Laut einem Bericht vom 15. Januar 2026 haben Forscher der Drexel University und der Seoul National University einen Durchbruch in der dehnbaren organischen Leuchtdioden-Technologie (OLED) bekannt gegeben, der potenziell den Weg für tragbare Displays und Gesundheitssensoren auf der Haut ebnet. Das neue OLED-Design überwindet eine langjährige Einschränkung flexibler Displays, indem es die Helligkeit auch bei starker Dehnung beibehält.

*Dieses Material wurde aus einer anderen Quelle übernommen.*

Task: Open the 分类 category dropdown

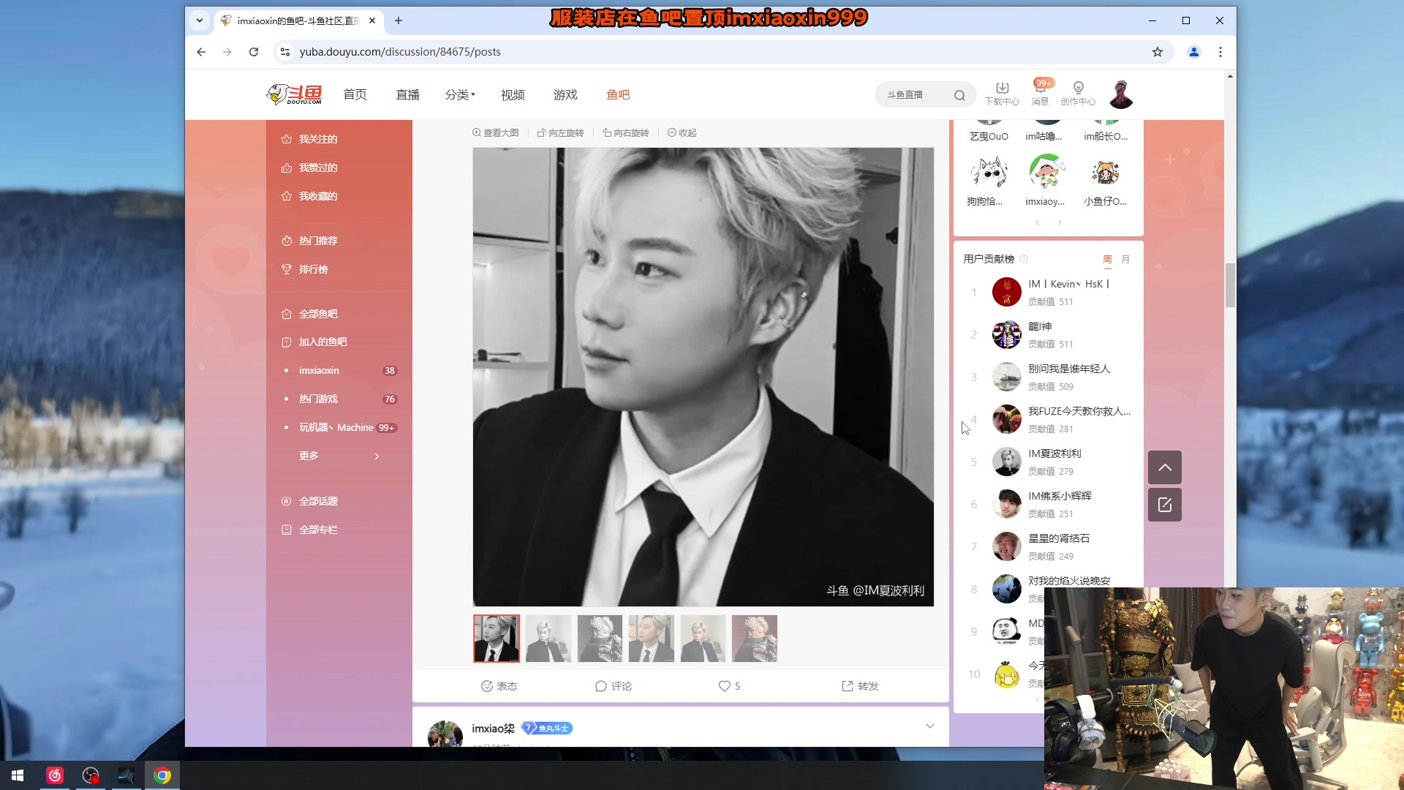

Die Entwicklung basiert auf der Kombination eines hocheffizienten, lichtemittierenden Materials mit haltbaren, transparenten Elektroden aus MXen, einem zweidimensionalen Nanomaterial. Tests des Forschungsteams zeigten, dass das Display nach wiederholter Dehnung einen erheblichen Teil seiner Helligkeit beibehielt. Dieser Fortschritt begegnet einer kritischen Herausforderung im Bereich der flexiblen Elektronik, in dem die Aufrechterhaltung der Leistung unter Belastung von größter Bedeutung ist.

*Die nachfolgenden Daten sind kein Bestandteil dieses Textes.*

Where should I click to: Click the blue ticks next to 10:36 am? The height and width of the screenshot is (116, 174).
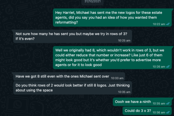coord(168,112)
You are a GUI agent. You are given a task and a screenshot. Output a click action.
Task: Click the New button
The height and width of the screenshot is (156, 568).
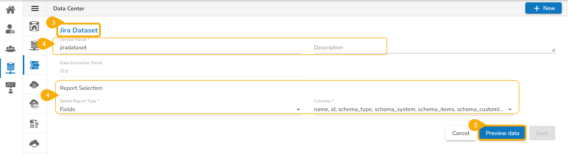point(543,8)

"Dies ist ein bedeutender Schritt nach vorn in der Entwicklung wirklich flexibler und tragbarer Elektronik", erklärte ein Forscher der Drexel University, der aufgrund der Sensibilität laufender Patentanmeldungen anonym bleiben wollte. "Die Kombination aus hoher Effizienz und Dehnbarkeit eröffnet eine breite Palette von Möglichkeiten für zukünftige Anwendungen."
Die OLED-Technologie ist bereits in High-End-Smartphones, gebogenen Computermonitoren und modernen Fernsehgeräten weit verbreitet. Ihre Anwendung in tragbaren Geräten, die sich der Haut anpassen, wurde jedoch durch die Zerbrechlichkeit traditioneller Materialien behindert. Die neue dehnbare OLED-Technologie könnte die Entwicklung von Geräten ermöglichen, die physiologische Echtzeitdaten wie Temperaturschwankungen, Blutzirkulationsmuster und Druckschwankungen überwachen. Solche Geräte könnten tiefgreifende Auswirkungen auf die Gesundheitsüberwachung, die Verfolgung sportlicher Leistungen und sogar auf Augmented-Reality-Anwendungen haben.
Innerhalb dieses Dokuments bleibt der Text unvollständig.